Another reason to dislike jury duty

I’m not always as tough as I’d like to be.

And I don’t like to admit that.

Last week I had jury duty (no, not on the same day as G-Dub), and it was a day I would like to forget. Sure, most people aren’t huge fans of getting summoned, but it turned into an experience I was not expecting.

After we watched some thrilling video explaining a little bit about our civic responsibility and the jury duty process, my number got called to go be part of the voir dire for a case. I went with the herd upstairs and waited until the bailiff came to assign us our specific numbers. I was 27, which gave me a corner seat in the back row. As much as I’d love to drop the “Nobody puts Baby in a corner” line, I kind of preferred it that day—and it later turned out to be a good thing I was there.

jury
Waiting for civic fun

The case involved a car incident from a few years ago, and a couple was trying to get money from the defendant. The prosecuting attorney did his little spiel and asked us questions, making notes on his legal pad. He reminded me of someone I used to know (and not in a good way), so I was very happy when he was finished talking. I shouldn’t have been so excited, though.

The defense attorney stepped up for her turn, and not long into her talking, she said something I wasn’t ready for. She mentioned the intersection where the car incident occurred, and it was the exact same two cross streets where a rather traumatic experience happened to me. Of all of the places in the entire metroplex, WHY THERE?? I don’t think I’ve ever experienced a panic attack of the magnitude of the one that ensued. I stopped breathing temporarily, my heart was beating faster than I felt I could handle, and I had no idea where I was. My mind flashed back to that dark morning on that empty street, and all I could hear was the forceful voice of the man holding the gun. All I could see was darkness and him standing there with his weapon in his hand, ready to do whatever he wanted. All I could feel was the need to run as fast as humanly possible away from this unknown man who had followed me. And all I could do was pray.

After a few moments, I finally came back to reality. As I said, it’s good I was in that corner, as it allowed me not to cause a scene with my unexpected overwhelming fear. I didn’t hear a word the defense attorney for the rest of the time. Finally, everyone stood up because the judge had given us a break so they could decide who the 12 jurors would be. I stayed back to talk to the judge, and obviously I was not chosen for the case.

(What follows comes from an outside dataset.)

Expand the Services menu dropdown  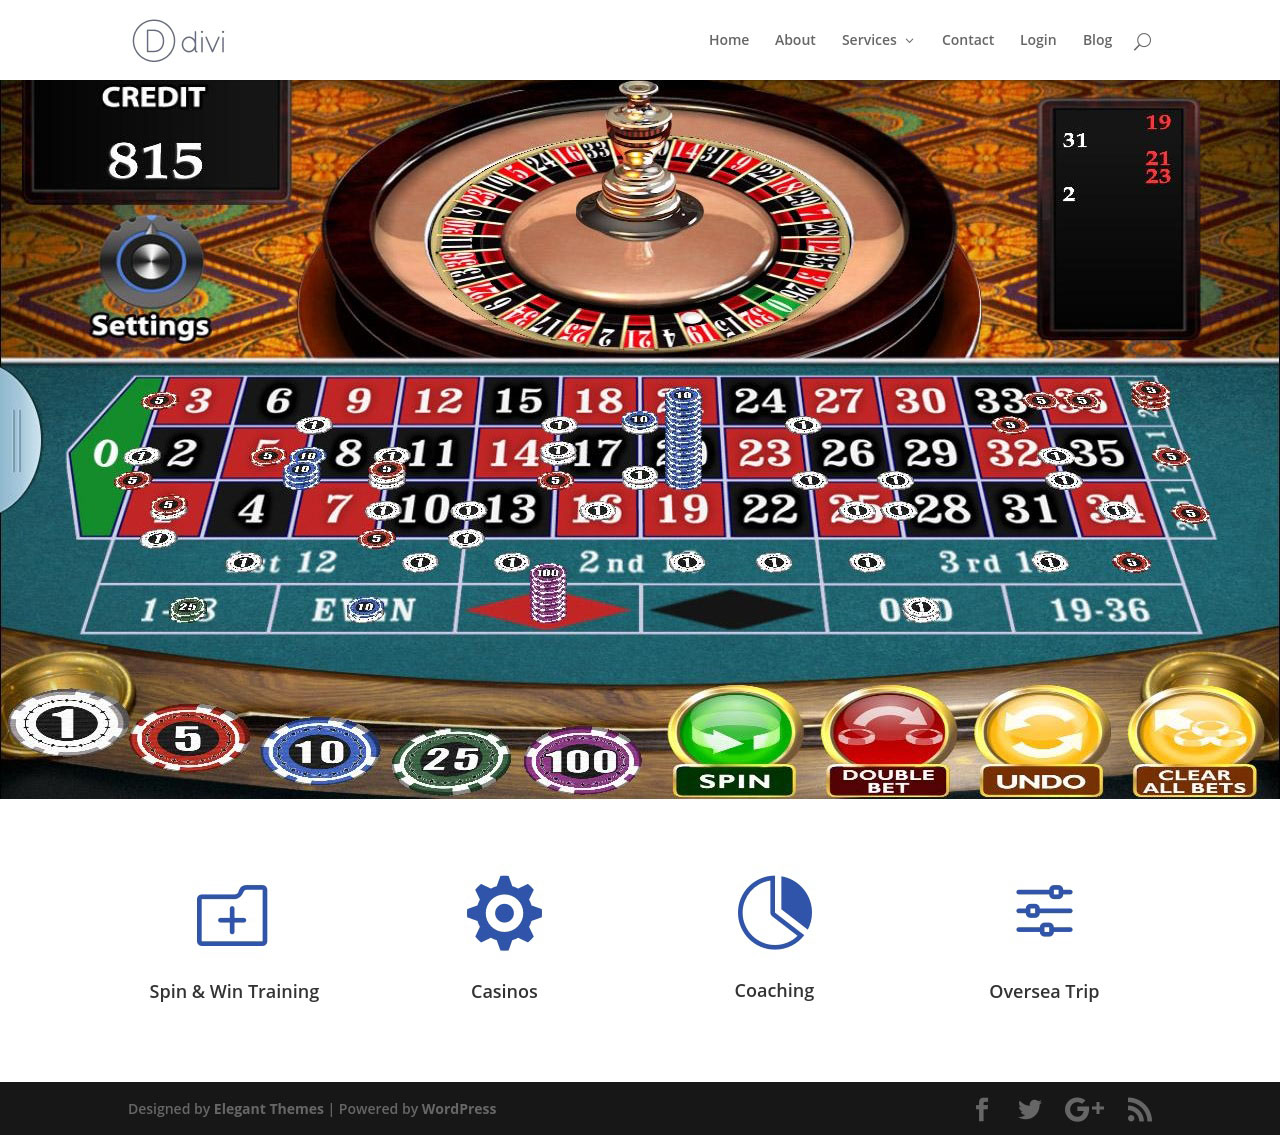[877, 40]
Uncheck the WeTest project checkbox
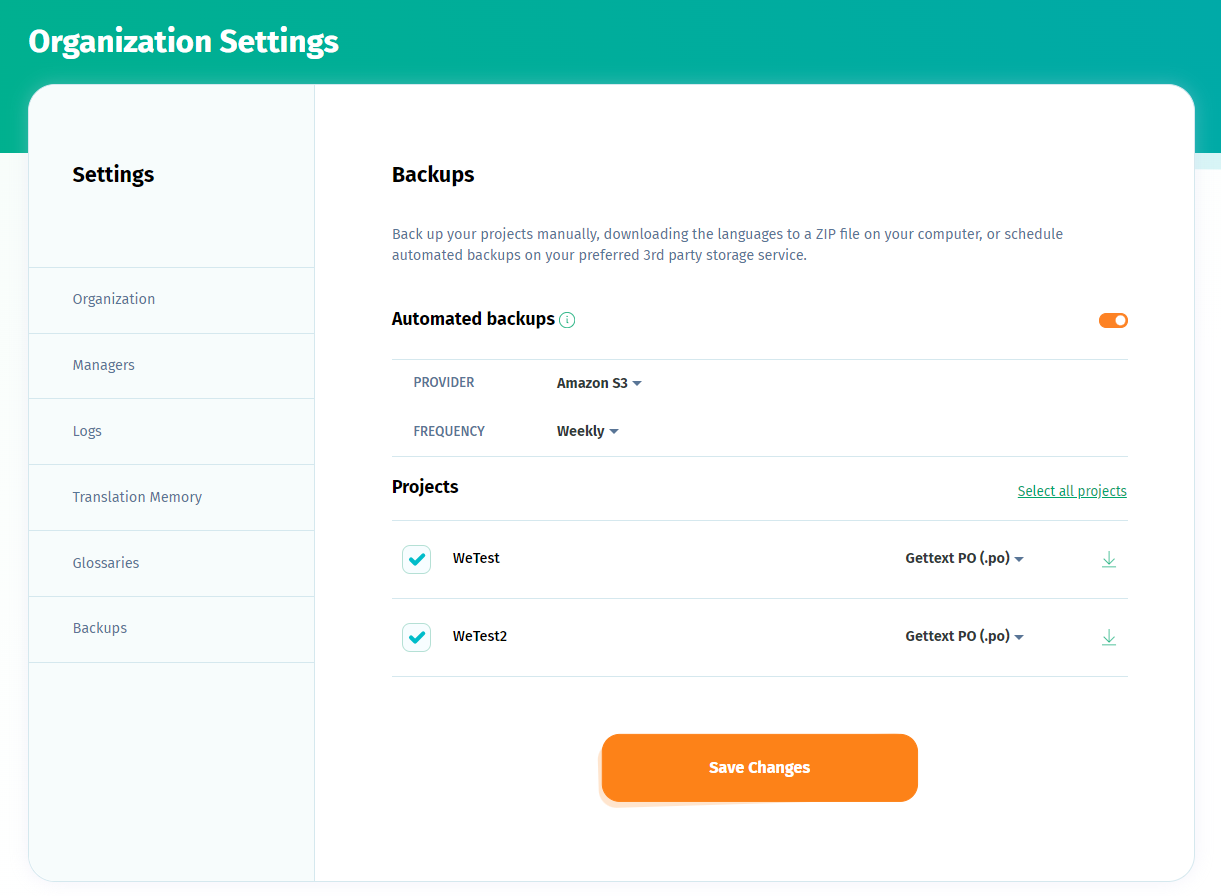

I feel kind of wimpy that this thing that happened to me six months ago is able to haunt me so much. Maybe some people think it’s ridiculous because nothing actually happened. Maybe they have the opinion that the cop did that it isn’t a big deal because the guy didn’t shoot at me. For me, that’s not the scary part. I think I’m more afraid of what could have actually happened. If I had stopped running, what would he have done? Would I be here right now? Would I be scarred for life? I know it’s not good to live in the mindset of “what if,” but what frightens me the most is that he is still out there, and there are still so many individuals out there looking to take advantage of others. I’m not afraid of death, but I’m terrified of rape.

And it’s a crime that is far too often overlooked.

Perhaps it is ridiculous that I still can’t even drive down that street or that I get anxiety when I unexpectedly hear the intersection where he stood and yelled at me. But there are things in life that affect us all in different ways, and this one is apparently taking me longer to get over than I would like.

I don’t think it’s wrong to be afraid—but I also don’t think it’s good to live life in fear. At some point, I will have to go on that street again. At some point, I will have to stop panicking when I hear the street names. At some point, I will have to be brave enough to sit through a full day of jury duty.

Every day is a new day to walk away from pain. Every day is a new day to become stronger. Every day is a new day to be brave.

And every day is a new day to celebrate the fact that you have a new day.